El asunto tuvo los visos de ser una ingenua broma surgida en torno a la elegante cena servida por Donald Trump en Mar-a-Lago el pasado 29 de noviembre a la cual asistió el primer ministro de Canadá ―hoy dimitido―, Justin Trudeau y algunos de sus ministros.
Trudeau había llegado a los cuarteles de invierno del presidente electo para tratar asuntos relacionados con su decisión de imponer a Mexico y Canadá elevadísimos aranceles a partir de su primer día en la Casa Blanca. Específicamente hablaba del 25% de gravamen a todos los productos enviados a EE.UU. desde estos dos países. Esos aranceles punitivos, si se imponen, causarían estragos en las economías de sus dos socios comerciales más cercanos. Trudeau fue hasta allá a pedirle ―rogarle― que no lo hiciera.
En medio de las risotadas y bromas de mal gusto a las cuales nos tiene acostumbrado el presidente electo, se le ocurrió decirle a Trudeau que Canadá debería unirse a los EEUU y así pasar a ser el Estado número 51 de la Unión; a él se le garantizaría, al menos, ser su gobernador.

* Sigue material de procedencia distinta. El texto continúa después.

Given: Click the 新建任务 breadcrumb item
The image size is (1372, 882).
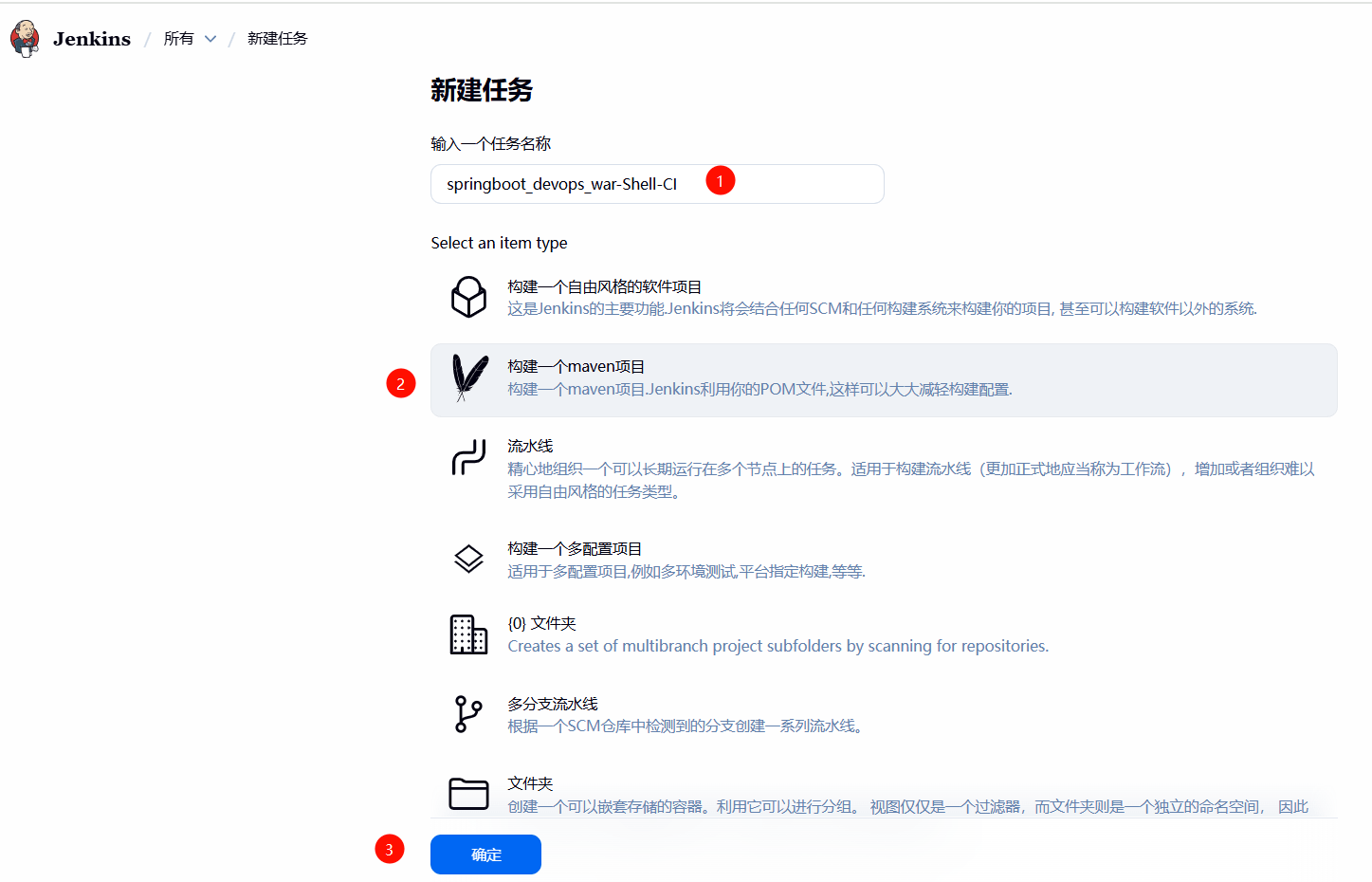Looking at the screenshot, I should coord(277,39).
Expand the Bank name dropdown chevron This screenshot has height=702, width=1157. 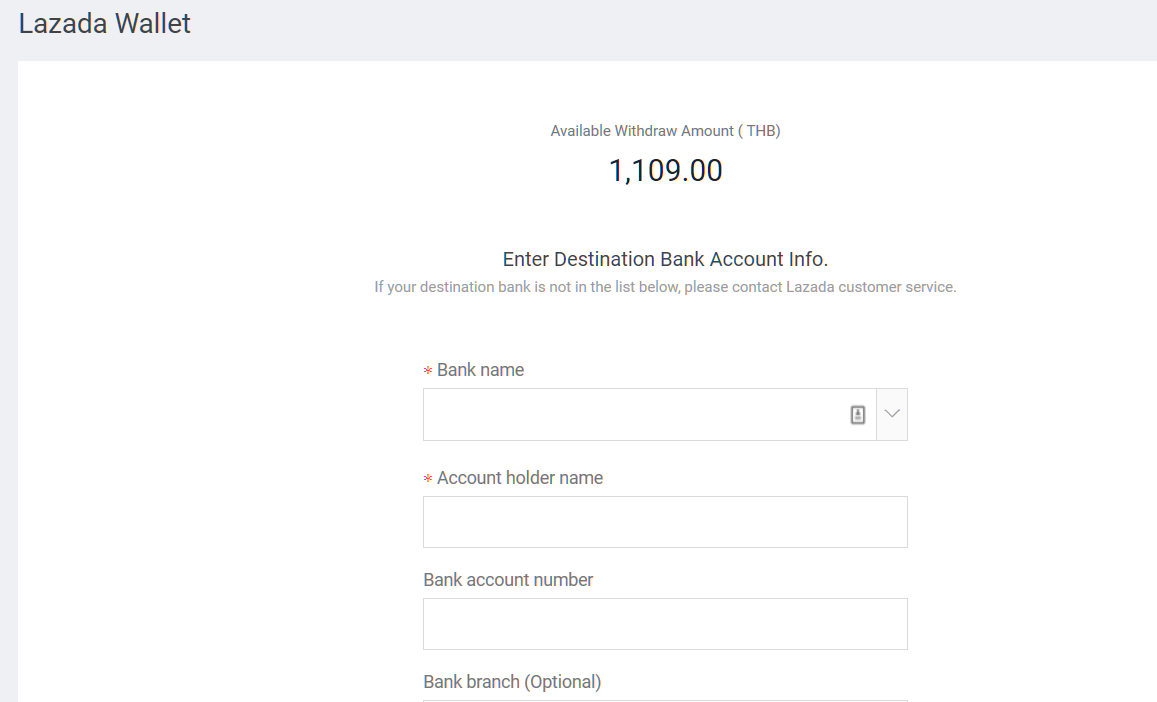pyautogui.click(x=892, y=414)
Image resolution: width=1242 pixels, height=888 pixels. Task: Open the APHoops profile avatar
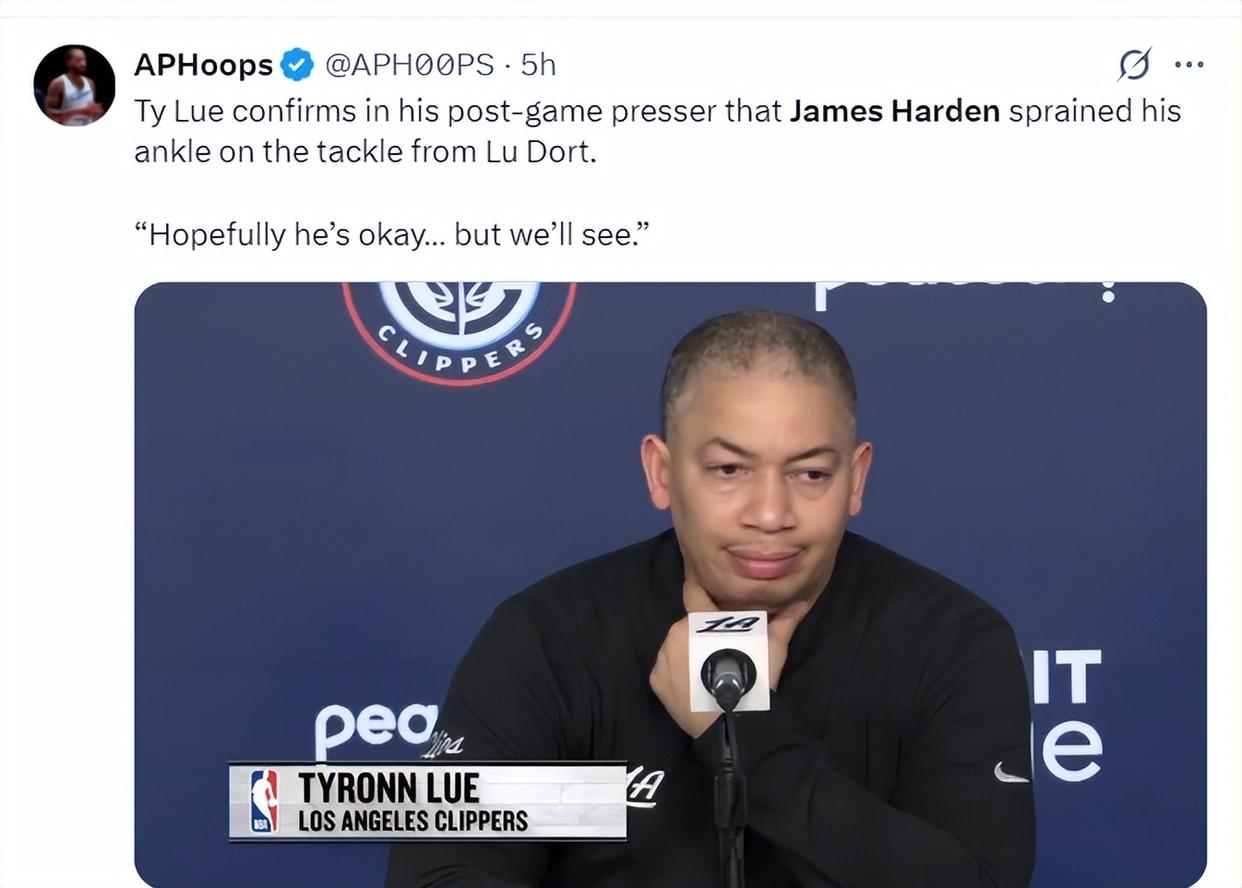coord(74,85)
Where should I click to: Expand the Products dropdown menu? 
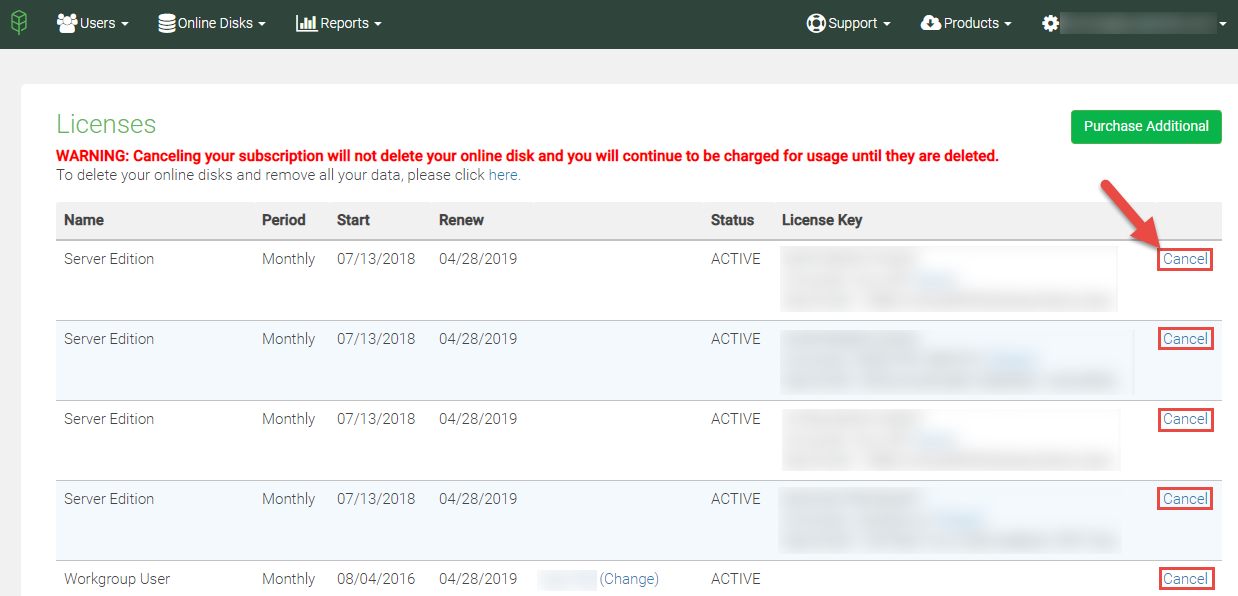tap(966, 22)
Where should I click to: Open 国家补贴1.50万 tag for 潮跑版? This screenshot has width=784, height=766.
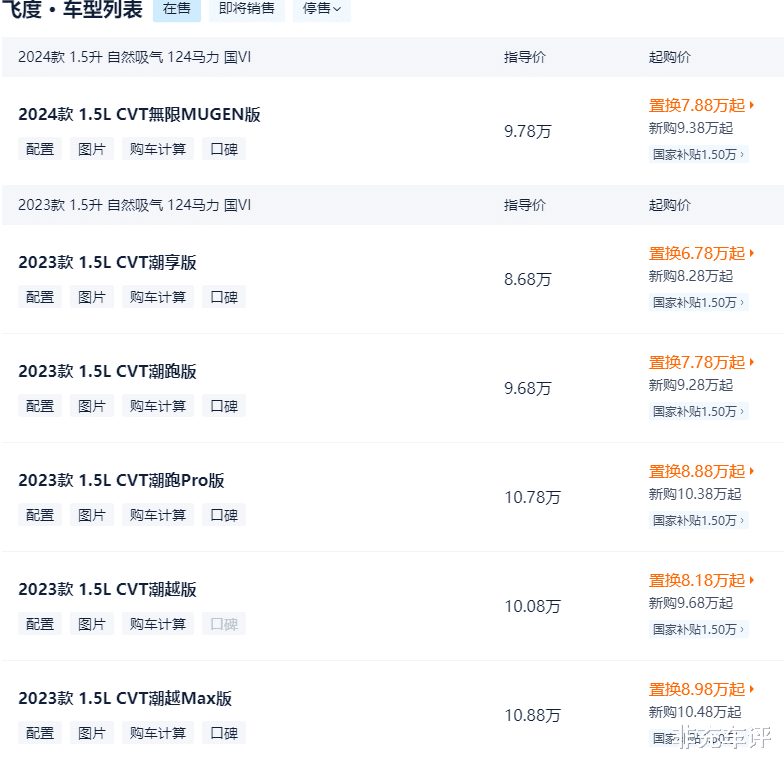(698, 411)
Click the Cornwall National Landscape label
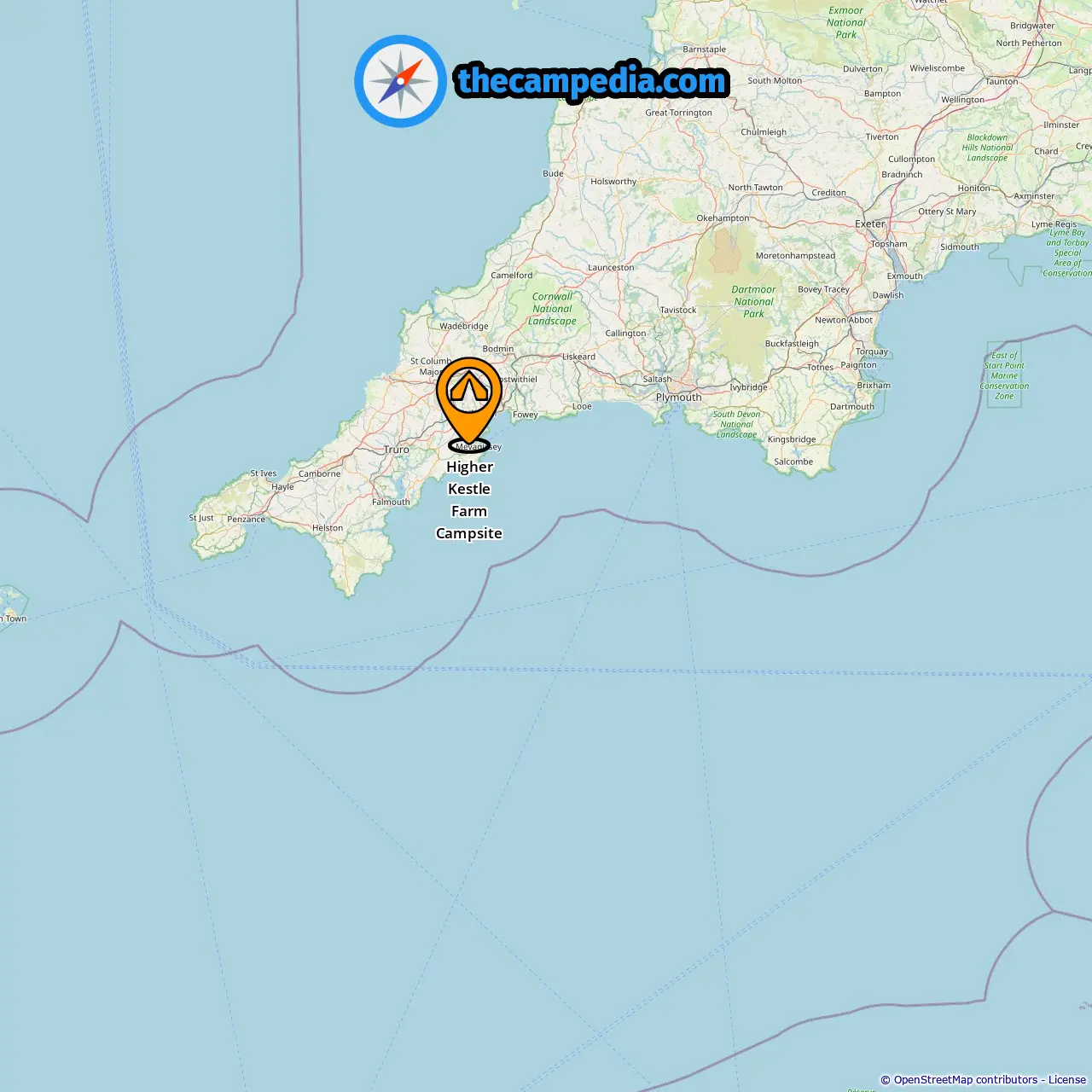The width and height of the screenshot is (1092, 1092). click(x=553, y=309)
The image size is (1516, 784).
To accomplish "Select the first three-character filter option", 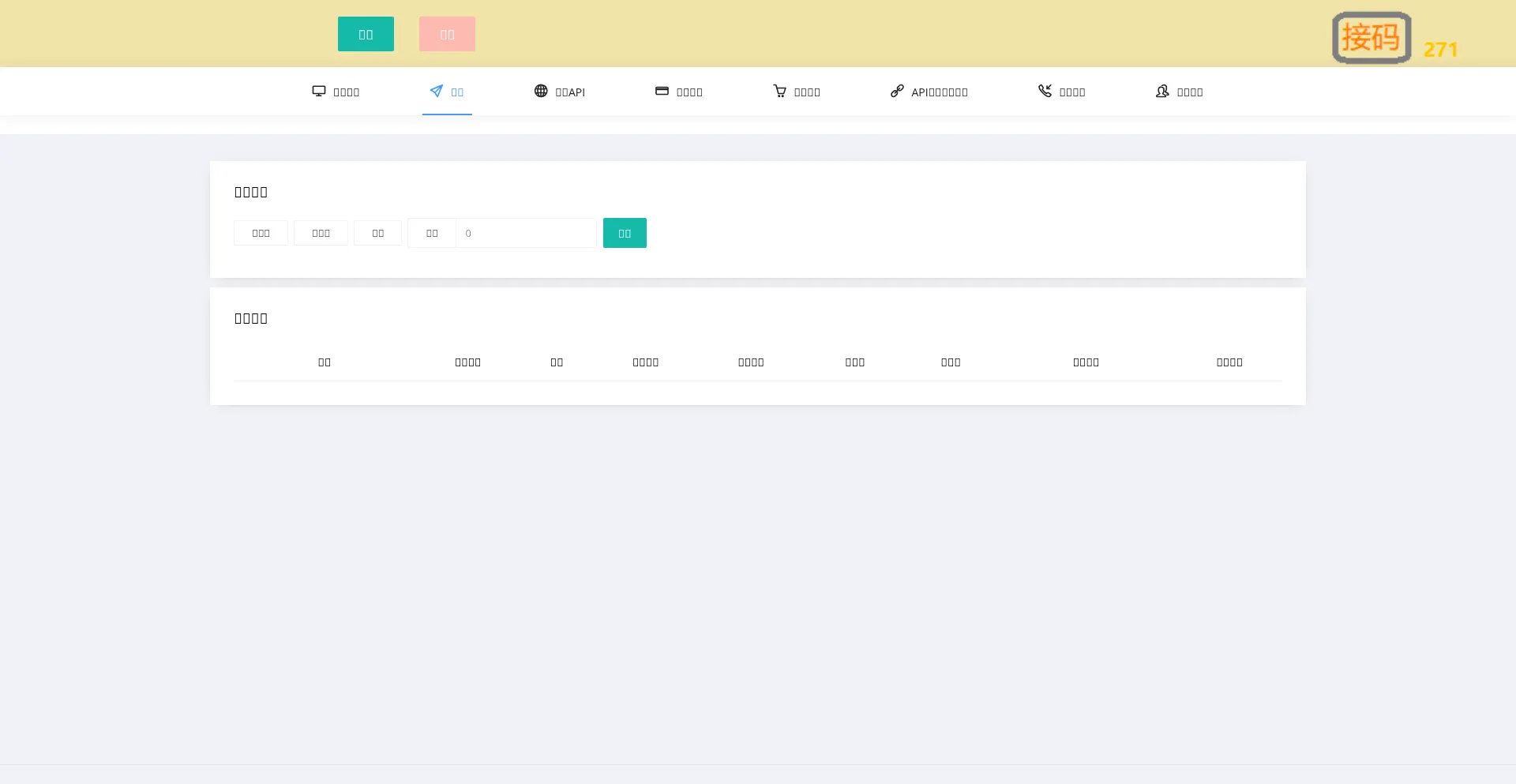I will [x=261, y=233].
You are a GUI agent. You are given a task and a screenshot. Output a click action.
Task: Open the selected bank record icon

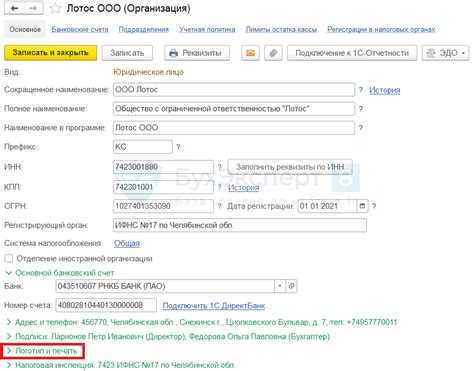(291, 286)
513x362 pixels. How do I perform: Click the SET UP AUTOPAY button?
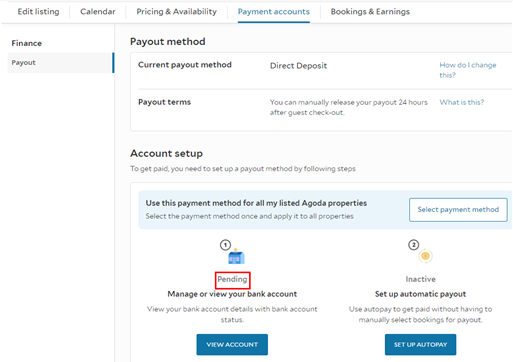click(420, 345)
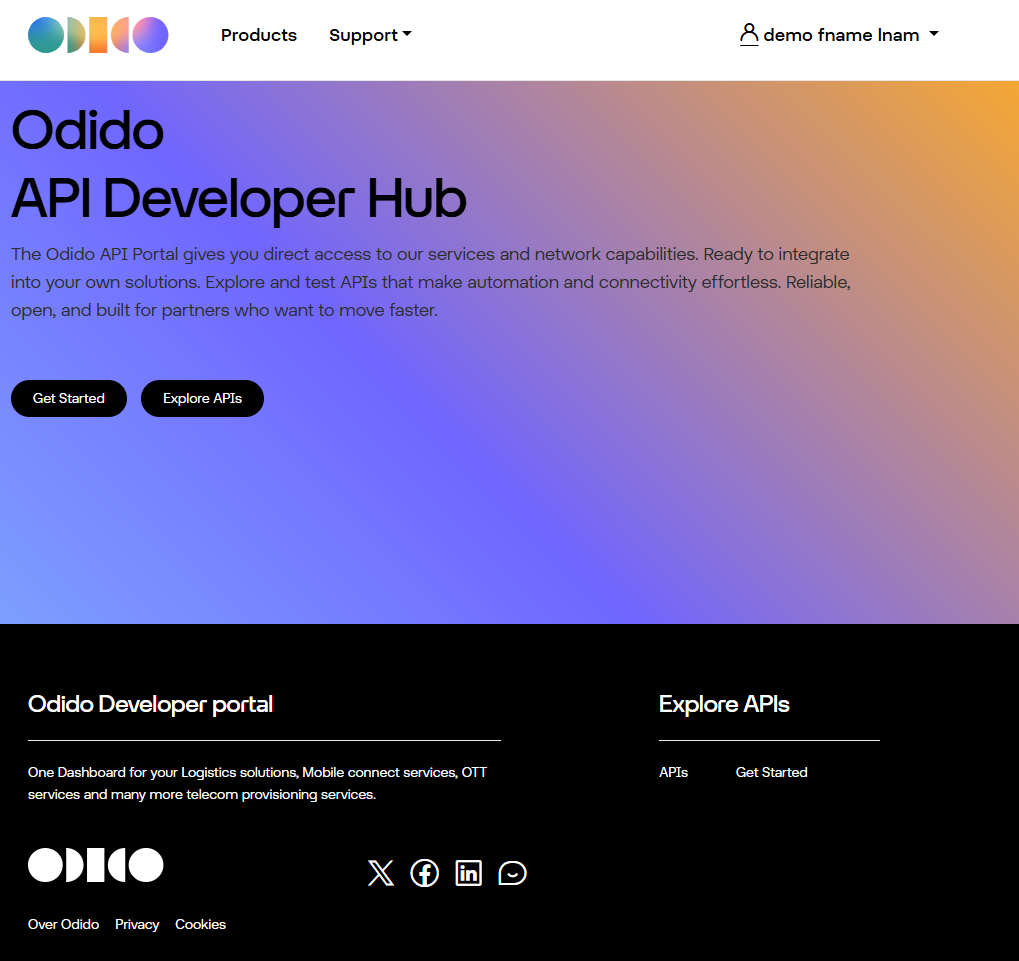Click the Explore APIs footer heading
This screenshot has width=1019, height=961.
tap(724, 704)
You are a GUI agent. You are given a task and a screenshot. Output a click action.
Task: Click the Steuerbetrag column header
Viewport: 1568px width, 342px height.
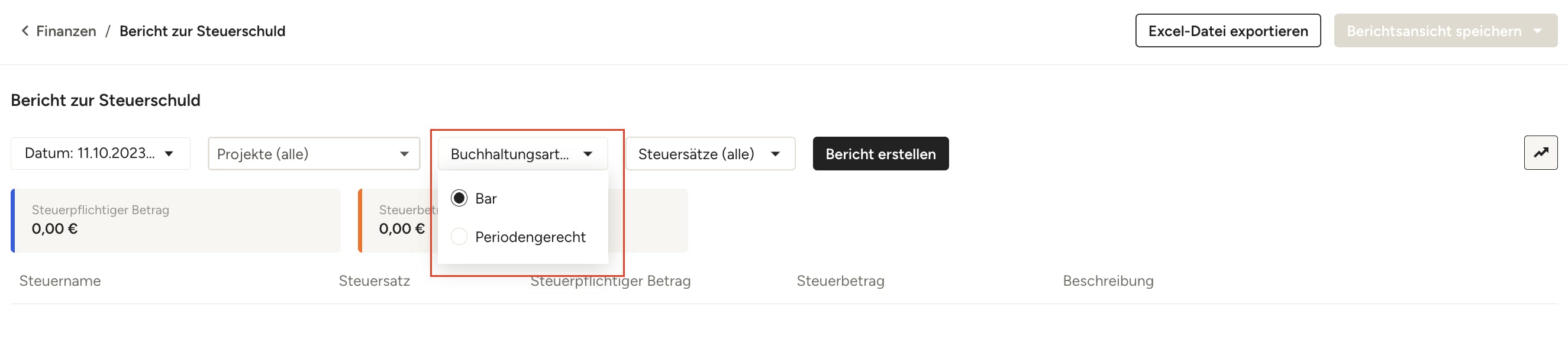coord(840,281)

Trudeau, sin considerar que lo dicho por su anfitrión era una ofensa de gran tamaño, tanto para para él, cabeza visible de un país soberano, como para la dignidad de ese país al que estaba representando, dejó la broma/ofensa sin responder y regresó, sin disculpas y sin promesas, al Canadá. Sus compatriotas no lo podían creer ni las directivas de su partido, tampoco.